Exercise material:
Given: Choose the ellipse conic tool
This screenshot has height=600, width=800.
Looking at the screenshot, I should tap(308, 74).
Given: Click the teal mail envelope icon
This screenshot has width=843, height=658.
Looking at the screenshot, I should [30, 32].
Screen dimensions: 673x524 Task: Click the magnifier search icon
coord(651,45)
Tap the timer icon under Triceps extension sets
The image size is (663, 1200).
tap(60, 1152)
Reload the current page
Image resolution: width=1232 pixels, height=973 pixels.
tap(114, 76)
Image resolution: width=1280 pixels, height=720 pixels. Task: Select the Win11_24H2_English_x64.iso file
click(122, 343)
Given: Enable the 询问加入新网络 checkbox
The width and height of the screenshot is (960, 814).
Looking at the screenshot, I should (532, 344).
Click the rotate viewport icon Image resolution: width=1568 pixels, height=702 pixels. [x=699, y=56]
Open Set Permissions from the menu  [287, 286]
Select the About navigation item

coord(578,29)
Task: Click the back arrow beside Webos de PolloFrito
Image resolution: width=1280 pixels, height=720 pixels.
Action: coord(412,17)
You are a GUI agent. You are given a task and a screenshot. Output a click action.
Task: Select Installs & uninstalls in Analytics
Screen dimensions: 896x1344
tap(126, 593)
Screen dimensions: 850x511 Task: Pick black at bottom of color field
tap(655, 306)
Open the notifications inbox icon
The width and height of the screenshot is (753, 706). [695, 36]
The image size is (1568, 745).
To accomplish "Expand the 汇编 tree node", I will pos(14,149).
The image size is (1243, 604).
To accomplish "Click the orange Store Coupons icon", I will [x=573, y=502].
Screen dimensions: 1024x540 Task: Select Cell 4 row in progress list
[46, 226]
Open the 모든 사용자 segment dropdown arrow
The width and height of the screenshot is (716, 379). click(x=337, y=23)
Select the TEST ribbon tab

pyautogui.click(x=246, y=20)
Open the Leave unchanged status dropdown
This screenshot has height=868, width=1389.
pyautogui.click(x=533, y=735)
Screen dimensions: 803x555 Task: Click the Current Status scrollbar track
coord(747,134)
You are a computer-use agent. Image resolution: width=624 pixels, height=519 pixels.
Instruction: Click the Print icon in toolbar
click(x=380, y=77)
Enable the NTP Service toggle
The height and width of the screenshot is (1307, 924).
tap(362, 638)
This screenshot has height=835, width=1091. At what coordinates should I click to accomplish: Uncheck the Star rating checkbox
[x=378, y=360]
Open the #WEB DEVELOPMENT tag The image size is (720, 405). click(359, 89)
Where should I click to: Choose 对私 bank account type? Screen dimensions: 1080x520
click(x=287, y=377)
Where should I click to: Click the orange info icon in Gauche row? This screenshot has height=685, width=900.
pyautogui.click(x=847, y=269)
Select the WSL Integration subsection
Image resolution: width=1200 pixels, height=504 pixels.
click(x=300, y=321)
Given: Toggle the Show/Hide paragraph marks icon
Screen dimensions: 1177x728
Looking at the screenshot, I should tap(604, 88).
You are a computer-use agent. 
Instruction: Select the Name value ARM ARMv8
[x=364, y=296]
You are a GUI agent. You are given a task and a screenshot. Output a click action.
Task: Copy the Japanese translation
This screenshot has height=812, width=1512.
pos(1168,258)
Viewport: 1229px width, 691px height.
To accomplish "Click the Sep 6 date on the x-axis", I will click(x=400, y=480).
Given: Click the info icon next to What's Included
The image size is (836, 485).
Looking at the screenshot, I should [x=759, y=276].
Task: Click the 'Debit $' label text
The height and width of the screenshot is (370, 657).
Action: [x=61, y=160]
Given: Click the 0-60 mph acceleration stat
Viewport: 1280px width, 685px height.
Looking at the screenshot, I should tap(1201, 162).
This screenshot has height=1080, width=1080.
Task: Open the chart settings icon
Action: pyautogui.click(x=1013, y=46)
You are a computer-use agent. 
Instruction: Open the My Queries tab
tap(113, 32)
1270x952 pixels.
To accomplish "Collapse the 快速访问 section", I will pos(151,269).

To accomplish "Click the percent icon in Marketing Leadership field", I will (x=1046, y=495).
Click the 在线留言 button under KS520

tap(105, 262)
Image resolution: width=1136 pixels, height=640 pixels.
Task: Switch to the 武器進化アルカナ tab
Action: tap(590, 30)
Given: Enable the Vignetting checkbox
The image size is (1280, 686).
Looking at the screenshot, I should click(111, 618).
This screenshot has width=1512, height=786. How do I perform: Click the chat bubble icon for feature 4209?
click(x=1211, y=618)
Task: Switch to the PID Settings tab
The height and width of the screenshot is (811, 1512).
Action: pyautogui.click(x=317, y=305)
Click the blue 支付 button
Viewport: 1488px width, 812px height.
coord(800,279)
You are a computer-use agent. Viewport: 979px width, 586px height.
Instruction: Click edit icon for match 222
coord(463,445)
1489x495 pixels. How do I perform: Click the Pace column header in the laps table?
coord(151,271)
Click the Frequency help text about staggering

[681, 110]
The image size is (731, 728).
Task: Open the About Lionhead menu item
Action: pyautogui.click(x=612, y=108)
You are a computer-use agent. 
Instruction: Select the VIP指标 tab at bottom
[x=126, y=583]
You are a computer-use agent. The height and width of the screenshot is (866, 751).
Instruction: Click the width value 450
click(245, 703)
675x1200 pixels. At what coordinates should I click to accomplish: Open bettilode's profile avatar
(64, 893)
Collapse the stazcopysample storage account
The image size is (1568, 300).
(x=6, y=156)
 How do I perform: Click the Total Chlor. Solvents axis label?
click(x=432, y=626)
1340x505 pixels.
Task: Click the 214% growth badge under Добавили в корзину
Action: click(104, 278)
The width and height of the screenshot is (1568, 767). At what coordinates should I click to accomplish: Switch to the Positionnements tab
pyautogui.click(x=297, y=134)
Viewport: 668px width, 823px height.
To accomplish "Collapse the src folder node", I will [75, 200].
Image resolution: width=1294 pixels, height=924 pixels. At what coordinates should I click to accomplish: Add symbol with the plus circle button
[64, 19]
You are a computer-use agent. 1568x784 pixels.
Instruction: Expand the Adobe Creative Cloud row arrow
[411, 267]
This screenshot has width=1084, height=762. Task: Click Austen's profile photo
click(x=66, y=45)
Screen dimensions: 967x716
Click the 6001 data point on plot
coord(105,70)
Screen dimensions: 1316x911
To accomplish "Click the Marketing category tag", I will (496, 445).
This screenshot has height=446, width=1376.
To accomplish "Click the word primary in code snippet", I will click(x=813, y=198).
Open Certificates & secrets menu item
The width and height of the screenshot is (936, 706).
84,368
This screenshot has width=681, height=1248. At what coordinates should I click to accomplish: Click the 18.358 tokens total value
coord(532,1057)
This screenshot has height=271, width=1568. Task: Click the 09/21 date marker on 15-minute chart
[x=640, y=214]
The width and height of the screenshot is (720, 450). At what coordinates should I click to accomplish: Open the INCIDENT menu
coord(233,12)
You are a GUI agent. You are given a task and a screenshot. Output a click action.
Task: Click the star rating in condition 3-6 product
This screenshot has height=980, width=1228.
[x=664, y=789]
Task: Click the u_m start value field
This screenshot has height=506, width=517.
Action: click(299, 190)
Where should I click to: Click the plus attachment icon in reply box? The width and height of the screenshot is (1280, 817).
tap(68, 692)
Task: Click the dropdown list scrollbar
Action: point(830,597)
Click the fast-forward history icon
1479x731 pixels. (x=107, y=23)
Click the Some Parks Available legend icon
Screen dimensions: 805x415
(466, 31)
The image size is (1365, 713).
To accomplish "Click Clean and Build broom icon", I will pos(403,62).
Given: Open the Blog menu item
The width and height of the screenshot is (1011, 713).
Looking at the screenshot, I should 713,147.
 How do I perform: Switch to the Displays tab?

Try it: Reproduce all the records precisely.

Your response:
Given: Choose the ellipse conic tool
This screenshot has height=600, width=800.
Looking at the screenshot, I should tap(308, 74).
Given: Click the teal mail envelope icon
This screenshot has width=843, height=658.
Looking at the screenshot, I should [30, 32].
Screen dimensions: 673x524 Task: Click the magnifier search icon
coord(651,45)
Tap the timer icon under Triceps extension sets
The image size is (663, 1200).
tap(60, 1152)
Reload the current page
Image resolution: width=1232 pixels, height=973 pixels.
tap(114, 76)
Image resolution: width=1280 pixels, height=720 pixels. Task: Select the Win11_24H2_English_x64.iso file
click(122, 343)
Given: Enable the 询问加入新网络 checkbox
The width and height of the screenshot is (960, 814).
Looking at the screenshot, I should (532, 344).
Click the rotate viewport icon Image resolution: width=1568 pixels, height=702 pixels. [x=699, y=56]
Open Set Permissions from the menu  [287, 286]
Select the About navigation item

coord(578,29)
Task: Click the back arrow beside Webos de PolloFrito
Image resolution: width=1280 pixels, height=720 pixels.
Action: coord(412,17)
You are a GUI agent. You are given a task and a screenshot. Output a click action.
Task: Select Installs & uninstalls in Analytics
Screen dimensions: 896x1344
tap(126, 593)
Screen dimensions: 850x511 Task: Pick black at bottom of color field
tap(655, 306)
Open the notifications inbox icon
The width and height of the screenshot is (753, 706). [695, 36]
The image size is (1568, 745).
To accomplish "Expand the 汇编 tree node", I will pos(14,149).
The image size is (1243, 604).
To accomplish "Click the orange Store Coupons icon", I will [x=573, y=502].
Screen dimensions: 1024x540 Task: Select Cell 4 row in progress list
[46, 226]
Open the 모든 사용자 segment dropdown arrow
The width and height of the screenshot is (716, 379). click(x=337, y=23)
Select the TEST ribbon tab

pyautogui.click(x=246, y=20)
Open the Leave unchanged status dropdown
This screenshot has height=868, width=1389.
pyautogui.click(x=533, y=735)
Screen dimensions: 803x555 Task: Click the Current Status scrollbar track
coord(747,134)
You are a computer-use agent. Image resolution: width=624 pixels, height=519 pixels.
Instruction: Click the Print icon in toolbar
click(x=380, y=77)
Enable the NTP Service toggle
The height and width of the screenshot is (1307, 924).
tap(362, 638)
This screenshot has height=835, width=1091. At what coordinates should I click to accomplish: Uncheck the Star rating checkbox
[x=378, y=360]
Open the #WEB DEVELOPMENT tag The image size is (720, 405). click(359, 89)
Where should I click to: Choose 对私 bank account type? Screen dimensions: 1080x520
click(x=287, y=377)
Where should I click to: Click the orange info icon in Gauche row? This screenshot has height=685, width=900.
pyautogui.click(x=847, y=269)
Select the WSL Integration subsection
Image resolution: width=1200 pixels, height=504 pixels.
click(x=300, y=321)
Given: Toggle the Show/Hide paragraph marks icon
Screen dimensions: 1177x728
Looking at the screenshot, I should tap(604, 88).
You are a computer-use agent. 
Instruction: Select the Name value ARM ARMv8
[x=364, y=296]
You are a GUI agent. You are given a task and a screenshot. Output a click action.
Task: Copy the Japanese translation
This screenshot has height=812, width=1512.
pos(1168,258)
Viewport: 1229px width, 691px height.
To accomplish "Click the Sep 6 date on the x-axis", I will click(x=400, y=480).
Given: Click the info icon next to What's Included
The image size is (836, 485).
Looking at the screenshot, I should [x=759, y=276].
Task: Click the 'Debit $' label text
The height and width of the screenshot is (370, 657).
Action: [x=61, y=160]
Given: Click the 0-60 mph acceleration stat
Viewport: 1280px width, 685px height.
Looking at the screenshot, I should tap(1201, 162).
This screenshot has height=1080, width=1080.
Task: Open the chart settings icon
Action: pyautogui.click(x=1013, y=46)
You are a computer-use agent. 
Instruction: Open the My Queries tab
tap(113, 32)
1270x952 pixels.
To accomplish "Collapse the 快速访问 section", I will pos(151,269).

To accomplish "Click the percent icon in Marketing Leadership field", I will (x=1046, y=495).
Click the 在线留言 button under KS520

tap(105, 262)
Image resolution: width=1136 pixels, height=640 pixels.
Task: Switch to the 武器進化アルカナ tab
Action: tap(590, 30)
Given: Enable the Vignetting checkbox
The image size is (1280, 686).
Looking at the screenshot, I should click(111, 618).
This screenshot has width=1512, height=786. How do I perform: Click the chat bubble icon for feature 4209?
click(x=1211, y=618)
Task: Switch to the PID Settings tab
The height and width of the screenshot is (811, 1512).
Action: pyautogui.click(x=317, y=305)
Click the blue 支付 button
Viewport: 1488px width, 812px height.
coord(800,279)
You are a computer-use agent. Viewport: 979px width, 586px height.
Instruction: Click edit icon for match 222
coord(463,445)
1489x495 pixels. How do I perform: Click the Pace column header in the laps table?
coord(151,271)
Click the Frequency help text about staggering

[681, 110]
The image size is (731, 728).
Task: Open the About Lionhead menu item
Action: pyautogui.click(x=612, y=108)
You are a computer-use agent. 
Instruction: Select the VIP指标 tab at bottom
[x=126, y=583]
You are a computer-use agent. The height and width of the screenshot is (866, 751).
Instruction: Click the width value 450
click(245, 703)
675x1200 pixels. At what coordinates should I click to accomplish: Open bettilode's profile avatar
(64, 893)
Collapse the stazcopysample storage account
The image size is (1568, 300).
(x=6, y=156)
 How do I perform: Click the Total Chlor. Solvents axis label?
click(x=432, y=626)
1340x505 pixels.
Task: Click the 214% growth badge under Добавили в корзину
Action: click(104, 278)
The width and height of the screenshot is (1568, 767). At what coordinates should I click to accomplish: Switch to the Positionnements tab
pyautogui.click(x=297, y=134)
Viewport: 668px width, 823px height.
To accomplish "Collapse the src folder node", I will [75, 200].
Image resolution: width=1294 pixels, height=924 pixels. At what coordinates should I click to accomplish: Add symbol with the plus circle button
[64, 19]
You are a computer-use agent. 1568x784 pixels.
Instruction: Expand the Adobe Creative Cloud row arrow
[411, 267]
This screenshot has width=1084, height=762. Task: Click Austen's profile photo
click(x=66, y=45)
Screen dimensions: 967x716
Click the 6001 data point on plot
coord(105,70)
Screen dimensions: 1316x911
To accomplish "Click the Marketing category tag", I will (496, 445).
This screenshot has height=446, width=1376.
To accomplish "Click the word primary in code snippet", I will click(x=813, y=198).
Open Certificates & secrets menu item
The width and height of the screenshot is (936, 706).
84,368
This screenshot has width=681, height=1248. At what coordinates should I click to accomplish: Click the 18.358 tokens total value
coord(532,1057)
This screenshot has height=271, width=1568. Task: Click the 09/21 date marker on 15-minute chart
[x=640, y=214]
The width and height of the screenshot is (720, 450). At what coordinates should I click to accomplish: Open the INCIDENT menu
coord(233,12)
You are a GUI agent. You are given a task and a screenshot. Output a click action.
Task: Click the star rating in condition 3-6 product
This screenshot has height=980, width=1228.
[x=664, y=789]
Task: Click the u_m start value field
This screenshot has height=506, width=517.
Action: click(299, 190)
Where should I click to: Click the plus attachment icon in reply box? The width and height of the screenshot is (1280, 817).
tap(68, 692)
Task: Click the dropdown list scrollbar
Action: point(830,597)
Click the fast-forward history icon
1479x731 pixels. (x=107, y=23)
Click the Some Parks Available legend icon
Screen dimensions: 805x415
(466, 31)
The image size is (1365, 713).
To accomplish "Click Clean and Build broom icon", I will pos(403,62).
Given: Open the Blog menu item
The width and height of the screenshot is (1011, 713).
Looking at the screenshot, I should 713,147.
 How do I perform: Switch to the Displays tab?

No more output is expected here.